### Предоставленный фрагмент
+---+
Наиболее отсталое уже в предшествовавшем столетии Неаполитанское королевство дает чрезвычайно яркий пример внешнего величия и внутреннего упадка, столь характерных для наступающего XV века.
Установление в этом королевстве новой династии оказалось чреватым серьезными последствиями для политических судеб Апеннинского полуострова.
Один из сильнейших испанских государей — король Арагона, захватив власть на юге Италии, стремится увязать свои интересы в новых владениях с интересами и устремлениями своих испанских владений.
Альфонс V, став королем Неаполитанским, всячески гримируется под просвещенного итальянского государя, покровительствует гуманистам. Сам он изучает латинских писателей. Даже в военных походах, на полях сражений его придворный гуманист Бекаделли читает ему в подлиннике отрывки из исторических сочинений Тита Ливия. Свою победу над Неаполем Альфонс V отмечает сооружением триумфальной арки в античном стиле. Но в глубине души он оставался испанским феодальным королем с феодальными навыками и замашками.
Чувствуя себя первое время непрочно и неуверенно на своем новом престоле, король Альфонс стремится опереться на тот класс, на который в течение веков опирались его предки — на феодальную знать. Он раздает ее представителям, и без того слишком сильным в королевстве, новые феоды и новые привилегии, почти не обременяет их налогами, перекладывая бремя последних главным образом на города, из феодалов в первую очередь составляет свой совет, так называемый «Генеральный парламент».
Но не особенно доверяя неаполитанской знати, он вызывает из Испании большое количество своих соотечественников: дворян, банкиров, ремесленников, и осыпает их своими милостями. Почти все ведущие, наиболее почетные и выгодные должности в королевстве попадают в руки испанцев.
+---+
### Строки данных
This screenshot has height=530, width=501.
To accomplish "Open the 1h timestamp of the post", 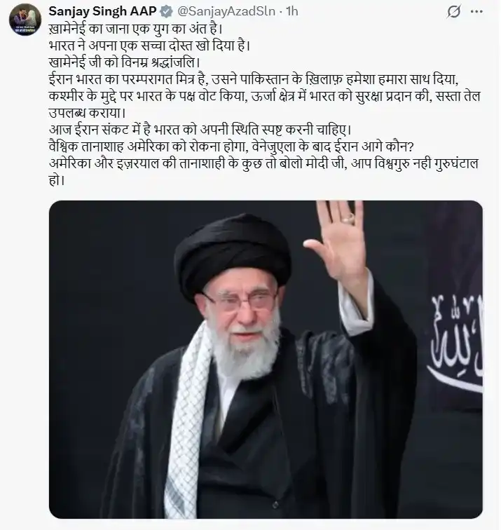I will click(x=292, y=11).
+---+
### Письменное задание 1
Ответьте по фрагменту о Неаполитанском королевстве:
(a) Кто читал Альфонсу V отрывки из сочинений Тита Ливия во время военных походов?
(b) Чем Альфонс V отметил свою победу над Неаполем?
(c) Кого Альфонс V вызвал из Испании?
### Письменное задание 2
Продолжите фрагмент о правлении Альфонса V в Неаполитанском королевстве, начав сразу после его последнего предложения.
Приведенные данные представляют собой самостоятельный материал, не связанный с фрагментом.

### Ожидаемый результат 1
(a) Придворный гуманист Бекаделли.
(b) Сооружением триумфальной арки в античном стиле.
(c) Своих соотечественников: дворян, банкиров и ремесленников.

### Ожидаемый результат 2
Решительная профеодальная и происпанская политика нового короля делает его весьма непопулярным. Напрасно Альфонс пытается демагогическими, а иногда и действительно государственно разумными мероприятиями успокоить это недовольство. То там, то здесь в королевстве вспыхивают восстания, иногда охватывающие целые провинции и угрожающие потрясти все государство. Так, в 1444–1446 гг. Калабрия и Абруццы были охвачены восстанием против новых испанских феодалов.
Однако как ни были серьезны и длительны эти волнения, они не подрывали общего, относительного благополучия Неаполитанского королевства при Альфонсе Великодушном, благополучия, особенно заметного после долгих лет междоусобных войн и всяческого упадка.
Новый король осмеливается даже на возобновление активной внешней политики, в первую очередь в бассейне Средиземного моря, политики, к которой его толкала и семейная, арагонская традиция. Продолжая традиции самого яркого из своих предшественников — короля Владислава, он пытается также стать арбитром во всех политических конфликтах Италии, патронировать папский Рим, вмешиваться в дела Тосканы и особенно подчинить себе Геную.
Однако все эти намерения и начинания, несомненно создающие Альфонсу немалый авторитет и делающие его двор одним из центров политической и культурной жизни полуострова, не дают серьезных и длительных результатов, и когда в середине (27 июня) 1458 г. король умирает, положение его государства оказывается далеко не столь блестящим, как могло казаться.
По-видимому, и сам король перед своей смертью уяснил себе невозможность надлежащего управления государством, основные части которого отделены друг от друга морями, и поэтому он разделил свое наследство: испанскую часть его — Арагон, Сардинию и Сицилию — получил его младший брат Джованни (Хуан), а итальянскую — Неаполитанское королевство — внебрачный сын Фердинанд, известный в Италии как «Ферранте». В результате этого раздела юг полуострова опять превращался в самостоятельное государство, правда, значительно более слабое, что не замедлило сказаться.
Важнейшим результатом ослабления королевской власти в Неаполе было то, что крупные феодалы королевства, так называемые «бароны», только и ждавшие подходящего случая, подняли головы и отказали в повиновении новому королю. Джанантонио Орсини, владетель Таранто и Марино Марцано, герцог Cecca пригласили на престол Жана Анжуйского, исполнявшего в это время обязанности правителя Генуи. Осенью 1459 г. начинается новая волна французской интервенции и неизбежно с ней связанной гражданской войны.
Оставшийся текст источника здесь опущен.